--- START ---
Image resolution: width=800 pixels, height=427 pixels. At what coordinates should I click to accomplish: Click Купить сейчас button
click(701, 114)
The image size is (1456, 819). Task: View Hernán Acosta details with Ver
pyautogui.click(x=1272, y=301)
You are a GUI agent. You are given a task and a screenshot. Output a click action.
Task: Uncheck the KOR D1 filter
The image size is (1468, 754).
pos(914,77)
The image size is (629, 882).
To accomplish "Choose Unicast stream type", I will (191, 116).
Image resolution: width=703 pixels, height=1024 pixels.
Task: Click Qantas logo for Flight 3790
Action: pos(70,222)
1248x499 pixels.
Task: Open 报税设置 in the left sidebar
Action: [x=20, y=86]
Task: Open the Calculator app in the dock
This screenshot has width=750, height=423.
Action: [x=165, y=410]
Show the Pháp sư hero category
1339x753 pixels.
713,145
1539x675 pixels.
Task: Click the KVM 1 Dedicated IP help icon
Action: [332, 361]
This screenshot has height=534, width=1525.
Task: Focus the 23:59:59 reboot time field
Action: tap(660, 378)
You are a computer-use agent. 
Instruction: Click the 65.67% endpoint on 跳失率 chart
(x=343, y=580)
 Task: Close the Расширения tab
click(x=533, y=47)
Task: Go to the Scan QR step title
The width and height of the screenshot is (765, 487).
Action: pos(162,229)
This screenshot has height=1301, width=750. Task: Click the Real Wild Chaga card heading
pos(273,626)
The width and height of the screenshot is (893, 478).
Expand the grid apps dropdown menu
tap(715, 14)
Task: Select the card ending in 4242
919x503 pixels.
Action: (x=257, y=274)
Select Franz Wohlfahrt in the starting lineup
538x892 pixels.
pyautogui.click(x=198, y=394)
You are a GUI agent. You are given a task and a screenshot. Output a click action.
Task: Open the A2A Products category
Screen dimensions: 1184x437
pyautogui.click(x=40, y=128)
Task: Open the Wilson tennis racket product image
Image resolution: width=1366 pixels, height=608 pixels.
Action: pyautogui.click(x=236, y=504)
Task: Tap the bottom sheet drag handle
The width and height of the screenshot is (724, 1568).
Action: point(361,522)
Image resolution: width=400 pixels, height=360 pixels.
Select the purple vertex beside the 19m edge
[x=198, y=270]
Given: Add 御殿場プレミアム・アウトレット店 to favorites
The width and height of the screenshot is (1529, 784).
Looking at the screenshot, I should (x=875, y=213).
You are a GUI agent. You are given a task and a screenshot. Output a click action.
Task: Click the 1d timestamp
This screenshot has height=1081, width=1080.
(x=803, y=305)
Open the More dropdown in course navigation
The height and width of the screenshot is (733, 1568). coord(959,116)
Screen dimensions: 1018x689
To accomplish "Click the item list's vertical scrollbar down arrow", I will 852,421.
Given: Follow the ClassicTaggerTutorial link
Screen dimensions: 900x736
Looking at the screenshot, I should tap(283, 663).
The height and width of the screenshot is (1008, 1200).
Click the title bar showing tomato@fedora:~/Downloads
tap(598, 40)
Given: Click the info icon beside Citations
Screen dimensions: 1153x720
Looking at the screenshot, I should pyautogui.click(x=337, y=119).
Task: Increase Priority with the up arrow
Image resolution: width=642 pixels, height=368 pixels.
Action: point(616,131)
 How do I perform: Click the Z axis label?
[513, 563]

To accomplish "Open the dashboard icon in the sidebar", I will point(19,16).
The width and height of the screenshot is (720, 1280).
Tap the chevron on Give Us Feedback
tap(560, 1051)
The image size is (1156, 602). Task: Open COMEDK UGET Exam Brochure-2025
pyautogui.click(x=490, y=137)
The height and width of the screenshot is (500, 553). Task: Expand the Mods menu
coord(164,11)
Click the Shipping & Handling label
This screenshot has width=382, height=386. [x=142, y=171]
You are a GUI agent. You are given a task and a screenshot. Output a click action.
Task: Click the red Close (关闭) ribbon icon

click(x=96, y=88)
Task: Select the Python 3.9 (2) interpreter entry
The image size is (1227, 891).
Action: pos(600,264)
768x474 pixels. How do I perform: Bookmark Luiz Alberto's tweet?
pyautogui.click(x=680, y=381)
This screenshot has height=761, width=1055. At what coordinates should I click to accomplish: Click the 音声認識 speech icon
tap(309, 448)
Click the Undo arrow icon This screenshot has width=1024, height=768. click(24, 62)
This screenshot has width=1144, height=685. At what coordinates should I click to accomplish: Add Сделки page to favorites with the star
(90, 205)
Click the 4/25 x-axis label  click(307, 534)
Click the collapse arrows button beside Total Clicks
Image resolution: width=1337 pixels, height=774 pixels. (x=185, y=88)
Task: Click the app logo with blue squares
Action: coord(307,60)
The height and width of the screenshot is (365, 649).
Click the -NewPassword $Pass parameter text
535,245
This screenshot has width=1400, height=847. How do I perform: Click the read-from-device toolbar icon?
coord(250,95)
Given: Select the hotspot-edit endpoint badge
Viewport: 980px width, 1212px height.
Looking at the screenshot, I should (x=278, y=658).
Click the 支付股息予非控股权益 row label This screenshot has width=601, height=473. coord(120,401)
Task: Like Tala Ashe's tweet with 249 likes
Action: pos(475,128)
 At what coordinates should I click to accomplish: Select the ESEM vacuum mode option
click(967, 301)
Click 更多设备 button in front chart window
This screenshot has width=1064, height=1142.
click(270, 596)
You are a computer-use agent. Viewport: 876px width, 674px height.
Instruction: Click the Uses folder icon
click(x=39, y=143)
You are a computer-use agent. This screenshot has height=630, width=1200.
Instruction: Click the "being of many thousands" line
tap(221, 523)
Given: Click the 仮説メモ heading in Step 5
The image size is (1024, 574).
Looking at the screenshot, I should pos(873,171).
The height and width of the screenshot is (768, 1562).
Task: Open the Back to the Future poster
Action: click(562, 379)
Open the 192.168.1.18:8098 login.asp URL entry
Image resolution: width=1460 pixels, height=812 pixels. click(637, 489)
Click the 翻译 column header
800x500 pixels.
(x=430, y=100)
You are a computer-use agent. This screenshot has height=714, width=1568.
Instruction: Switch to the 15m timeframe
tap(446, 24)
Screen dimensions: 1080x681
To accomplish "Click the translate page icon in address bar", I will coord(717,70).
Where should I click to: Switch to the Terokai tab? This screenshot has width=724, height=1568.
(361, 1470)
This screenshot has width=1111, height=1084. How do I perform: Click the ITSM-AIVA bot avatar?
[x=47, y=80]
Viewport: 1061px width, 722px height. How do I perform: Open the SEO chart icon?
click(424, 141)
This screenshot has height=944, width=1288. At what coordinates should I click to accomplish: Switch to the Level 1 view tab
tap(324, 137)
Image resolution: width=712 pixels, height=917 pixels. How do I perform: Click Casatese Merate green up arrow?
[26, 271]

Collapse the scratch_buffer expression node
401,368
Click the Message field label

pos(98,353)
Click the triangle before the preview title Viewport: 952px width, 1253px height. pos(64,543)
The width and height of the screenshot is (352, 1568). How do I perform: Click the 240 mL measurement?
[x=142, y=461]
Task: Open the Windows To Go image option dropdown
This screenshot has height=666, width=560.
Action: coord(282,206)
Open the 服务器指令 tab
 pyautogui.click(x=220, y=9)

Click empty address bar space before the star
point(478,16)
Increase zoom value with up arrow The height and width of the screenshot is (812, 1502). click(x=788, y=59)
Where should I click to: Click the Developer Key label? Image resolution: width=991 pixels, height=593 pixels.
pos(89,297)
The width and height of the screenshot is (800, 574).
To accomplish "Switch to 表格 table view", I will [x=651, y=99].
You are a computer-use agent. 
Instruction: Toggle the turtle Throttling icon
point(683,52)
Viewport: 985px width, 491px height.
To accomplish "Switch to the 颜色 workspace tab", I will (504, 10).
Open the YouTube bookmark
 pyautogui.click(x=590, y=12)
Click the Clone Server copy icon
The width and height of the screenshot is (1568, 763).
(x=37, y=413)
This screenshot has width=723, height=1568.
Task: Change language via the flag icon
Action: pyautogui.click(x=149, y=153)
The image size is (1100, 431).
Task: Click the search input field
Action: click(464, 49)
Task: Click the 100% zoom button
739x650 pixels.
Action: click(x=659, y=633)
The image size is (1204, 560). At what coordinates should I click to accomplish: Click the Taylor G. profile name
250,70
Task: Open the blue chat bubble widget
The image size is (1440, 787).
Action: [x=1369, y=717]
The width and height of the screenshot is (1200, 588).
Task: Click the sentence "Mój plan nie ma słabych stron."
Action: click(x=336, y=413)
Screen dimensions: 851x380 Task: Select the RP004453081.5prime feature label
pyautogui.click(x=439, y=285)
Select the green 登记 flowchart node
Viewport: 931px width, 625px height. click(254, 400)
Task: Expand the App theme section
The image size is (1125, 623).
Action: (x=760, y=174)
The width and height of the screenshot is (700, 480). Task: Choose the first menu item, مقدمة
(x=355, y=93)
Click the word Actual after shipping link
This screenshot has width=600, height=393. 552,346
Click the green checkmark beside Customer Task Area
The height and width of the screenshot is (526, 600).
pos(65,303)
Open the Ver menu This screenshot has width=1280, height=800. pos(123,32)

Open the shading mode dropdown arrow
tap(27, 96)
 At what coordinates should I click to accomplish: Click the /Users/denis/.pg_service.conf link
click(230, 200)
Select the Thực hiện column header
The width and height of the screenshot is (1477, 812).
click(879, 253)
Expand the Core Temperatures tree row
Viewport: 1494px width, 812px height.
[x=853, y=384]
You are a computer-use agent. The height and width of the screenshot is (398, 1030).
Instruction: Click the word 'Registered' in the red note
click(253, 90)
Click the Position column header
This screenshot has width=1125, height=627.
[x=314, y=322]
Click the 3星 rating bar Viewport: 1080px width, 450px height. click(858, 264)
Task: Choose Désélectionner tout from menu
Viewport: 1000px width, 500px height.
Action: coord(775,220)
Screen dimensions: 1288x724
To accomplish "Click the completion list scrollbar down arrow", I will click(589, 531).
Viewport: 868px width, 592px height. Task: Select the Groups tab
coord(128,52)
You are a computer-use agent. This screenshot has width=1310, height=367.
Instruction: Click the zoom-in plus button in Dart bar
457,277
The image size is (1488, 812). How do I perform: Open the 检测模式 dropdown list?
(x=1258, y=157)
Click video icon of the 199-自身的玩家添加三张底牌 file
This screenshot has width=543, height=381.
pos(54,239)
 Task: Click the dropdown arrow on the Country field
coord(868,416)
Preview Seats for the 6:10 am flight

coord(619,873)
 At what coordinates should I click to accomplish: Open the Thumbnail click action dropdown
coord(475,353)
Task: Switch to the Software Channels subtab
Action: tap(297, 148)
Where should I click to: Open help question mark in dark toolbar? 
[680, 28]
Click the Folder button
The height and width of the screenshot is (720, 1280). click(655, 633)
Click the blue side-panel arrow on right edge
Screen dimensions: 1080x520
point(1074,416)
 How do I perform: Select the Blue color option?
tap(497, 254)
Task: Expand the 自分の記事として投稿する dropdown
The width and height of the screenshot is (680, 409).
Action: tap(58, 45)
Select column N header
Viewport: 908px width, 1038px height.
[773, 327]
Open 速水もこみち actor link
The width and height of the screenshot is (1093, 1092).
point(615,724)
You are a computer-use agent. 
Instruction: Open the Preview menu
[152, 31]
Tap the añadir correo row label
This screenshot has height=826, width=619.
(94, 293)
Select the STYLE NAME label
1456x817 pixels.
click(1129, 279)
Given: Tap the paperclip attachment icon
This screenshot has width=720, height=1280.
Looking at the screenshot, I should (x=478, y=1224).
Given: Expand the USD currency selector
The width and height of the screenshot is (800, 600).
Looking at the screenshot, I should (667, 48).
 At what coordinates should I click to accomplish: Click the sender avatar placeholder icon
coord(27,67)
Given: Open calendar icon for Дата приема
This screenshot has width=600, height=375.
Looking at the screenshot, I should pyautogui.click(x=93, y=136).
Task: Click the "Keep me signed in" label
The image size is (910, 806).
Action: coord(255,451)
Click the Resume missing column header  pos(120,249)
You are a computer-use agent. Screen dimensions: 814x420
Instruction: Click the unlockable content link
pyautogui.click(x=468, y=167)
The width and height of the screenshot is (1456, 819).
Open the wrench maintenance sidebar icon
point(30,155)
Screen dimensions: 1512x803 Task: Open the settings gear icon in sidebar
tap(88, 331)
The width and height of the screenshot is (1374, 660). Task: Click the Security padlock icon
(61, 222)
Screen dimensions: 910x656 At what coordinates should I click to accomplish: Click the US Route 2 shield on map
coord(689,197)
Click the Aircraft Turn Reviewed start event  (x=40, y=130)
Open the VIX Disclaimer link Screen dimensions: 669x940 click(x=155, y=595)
--- END ---
◆ **What is expected**
Each line above from the one with "The image size is (1227, 891)." up to and including the one with "Given: Select the hotspot-edit endpoint badge" must be set down exactly, and no line outside that span may appear.

◆ **Answer for this exercise**
The image size is (1227, 891).
Action: pos(600,264)
768x474 pixels. How do I perform: Bookmark Luiz Alberto's tweet?
pyautogui.click(x=680, y=381)
This screenshot has height=761, width=1055. At what coordinates should I click to accomplish: Click the 音声認識 speech icon
tap(309, 448)
Click the Undo arrow icon This screenshot has width=1024, height=768. click(24, 62)
This screenshot has width=1144, height=685. At what coordinates should I click to accomplish: Add Сделки page to favorites with the star
(90, 205)
Click the 4/25 x-axis label  click(307, 534)
Click the collapse arrows button beside Total Clicks
Image resolution: width=1337 pixels, height=774 pixels. (x=185, y=88)
Task: Click the app logo with blue squares
Action: coord(307,60)
The height and width of the screenshot is (365, 649).
Click the -NewPassword $Pass parameter text
535,245
This screenshot has width=1400, height=847. How do I perform: Click the read-from-device toolbar icon?
coord(250,95)
Given: Select the hotspot-edit endpoint badge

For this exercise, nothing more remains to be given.